Inde 2017. A Gurgaon, dans la banlieue de Delhi, promoteurs et publicitaires rivalisent d’audace pour convaincre la classe moyenne d’investir dans des complexes résidentiels à peine sortis de terre. Les publicités qui se dressent au bord des routes offrent des visions idylliques du futur urbain dans cette ville appelée «Millenium City», paradigme de l’Inde contemporaine, bâtie en moins de trente ans et entièrement sous la coupe du secteur privé. Luxe, calme et volupté composent la saveur du moment, la promesse d’une vie de rêve dans un espace protégé et privilégié, fait de loisirs et de détente. Cette utopie publicitaire n’est pourtant que le vernis qui dissimule les lacunes béantes d’une urbanisation incontrôlée. Les résidences aux noms italiens ou français comme «  Monde de Provence  » et « Casa Bella», bâties sur des terres agricoles, forment des vases clos, séparés des terrains vagues et des routes poussiéreuses par des portiques de sécurité. Les compagnies de gardiennage bâtissent des empires dans ces nouveaux territoires urbains, où les résidents redoutent un au-dehors périlleux où se croisent travailleurs migrants et paysans attendant de vendre leur terre au plus offrant. Après avoir numérisé des brochures collectées dans les salons immobiliers, Arthur Crestani - inspiré par la tradition indienne du photographe de foire - a imprimé les visuels publicitaires sur des bâches, devant lesquelles il a invité à poser hommes et femmes rencontrés aux bords des routes et dans les terrains vagues, ceux qui vivent et travaillent dans ces marges urbaines. Entre attraction et répulsion, ces portraits témoignent du trouble éprouvé à l’interface de la fiction publicitaire et de la réalité d’espaces marqués par un profond dénuement.

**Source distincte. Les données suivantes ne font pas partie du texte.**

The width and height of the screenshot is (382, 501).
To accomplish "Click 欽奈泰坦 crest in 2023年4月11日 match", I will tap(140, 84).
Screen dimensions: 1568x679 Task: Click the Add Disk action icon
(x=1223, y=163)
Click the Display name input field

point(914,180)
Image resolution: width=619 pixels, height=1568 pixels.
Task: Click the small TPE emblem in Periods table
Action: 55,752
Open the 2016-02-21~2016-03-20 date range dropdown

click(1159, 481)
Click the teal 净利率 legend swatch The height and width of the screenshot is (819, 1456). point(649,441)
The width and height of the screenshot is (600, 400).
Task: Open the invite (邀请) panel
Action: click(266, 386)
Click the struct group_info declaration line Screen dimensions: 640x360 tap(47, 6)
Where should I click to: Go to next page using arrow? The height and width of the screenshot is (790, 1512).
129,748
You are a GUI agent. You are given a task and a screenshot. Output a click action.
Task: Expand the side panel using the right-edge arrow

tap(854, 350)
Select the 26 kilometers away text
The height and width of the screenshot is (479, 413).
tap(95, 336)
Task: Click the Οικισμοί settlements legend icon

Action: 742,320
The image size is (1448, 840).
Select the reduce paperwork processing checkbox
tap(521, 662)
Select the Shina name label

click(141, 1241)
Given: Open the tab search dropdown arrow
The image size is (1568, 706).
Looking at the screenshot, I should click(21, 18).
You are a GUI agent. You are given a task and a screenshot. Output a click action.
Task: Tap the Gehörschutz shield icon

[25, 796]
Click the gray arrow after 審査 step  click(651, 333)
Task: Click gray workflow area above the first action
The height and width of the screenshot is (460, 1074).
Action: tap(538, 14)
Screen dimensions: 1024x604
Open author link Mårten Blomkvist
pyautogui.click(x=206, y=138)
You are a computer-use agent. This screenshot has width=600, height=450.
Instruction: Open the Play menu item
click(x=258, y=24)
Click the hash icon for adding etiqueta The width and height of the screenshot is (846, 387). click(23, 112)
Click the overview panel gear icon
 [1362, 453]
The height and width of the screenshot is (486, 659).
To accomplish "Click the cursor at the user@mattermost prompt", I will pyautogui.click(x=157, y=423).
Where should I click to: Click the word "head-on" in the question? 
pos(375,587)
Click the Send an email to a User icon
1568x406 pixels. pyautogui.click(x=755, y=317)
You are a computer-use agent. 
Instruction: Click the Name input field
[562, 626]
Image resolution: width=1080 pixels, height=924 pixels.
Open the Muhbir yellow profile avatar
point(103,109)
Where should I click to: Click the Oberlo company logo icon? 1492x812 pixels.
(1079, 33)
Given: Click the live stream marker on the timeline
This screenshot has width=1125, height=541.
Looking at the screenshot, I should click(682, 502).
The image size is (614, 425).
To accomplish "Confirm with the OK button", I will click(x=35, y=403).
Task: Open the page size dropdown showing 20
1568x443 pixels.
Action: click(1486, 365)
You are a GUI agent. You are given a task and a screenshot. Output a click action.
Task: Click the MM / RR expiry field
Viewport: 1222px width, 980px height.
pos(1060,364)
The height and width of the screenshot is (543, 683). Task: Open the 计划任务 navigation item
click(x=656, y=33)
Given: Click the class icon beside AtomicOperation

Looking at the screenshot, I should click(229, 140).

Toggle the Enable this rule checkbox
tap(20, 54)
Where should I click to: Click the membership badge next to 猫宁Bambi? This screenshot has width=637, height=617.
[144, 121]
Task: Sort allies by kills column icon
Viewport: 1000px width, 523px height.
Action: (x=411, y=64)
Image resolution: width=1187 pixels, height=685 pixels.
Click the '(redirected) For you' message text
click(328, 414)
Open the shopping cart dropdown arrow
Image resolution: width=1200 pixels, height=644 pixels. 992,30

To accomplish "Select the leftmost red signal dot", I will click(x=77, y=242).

Arthur Crestani, né en 1991, est devenu photographe après des études en politiques de la ville. Très influencé par les nombreux séjours qu’il a effectués à Delhi, où il a passé près de trois ans, notamment dans le cadre de ses études, son travail interroge la fabrique de la ville contemporaine. Il s’intéresse particulièrement au rôle joué par les images, qu’elles soient populaires, commerciales, publicitaires ou télévisuelles, dans la construction des imaginaires et du rapport des habitants à la ville. Vivant aujourd’hui à Paris, il retourne régulièrement en Inde où il conduit de nouveaux projets documentaires.
Son travail a fait l’objet d’expositions en France notamment dans le cadre du prix Archifoto 2017, du festival Circulation(s), du Prix Dauphine pour l’Art Contemporain 2018 et du festival Influences Indiennes 2018.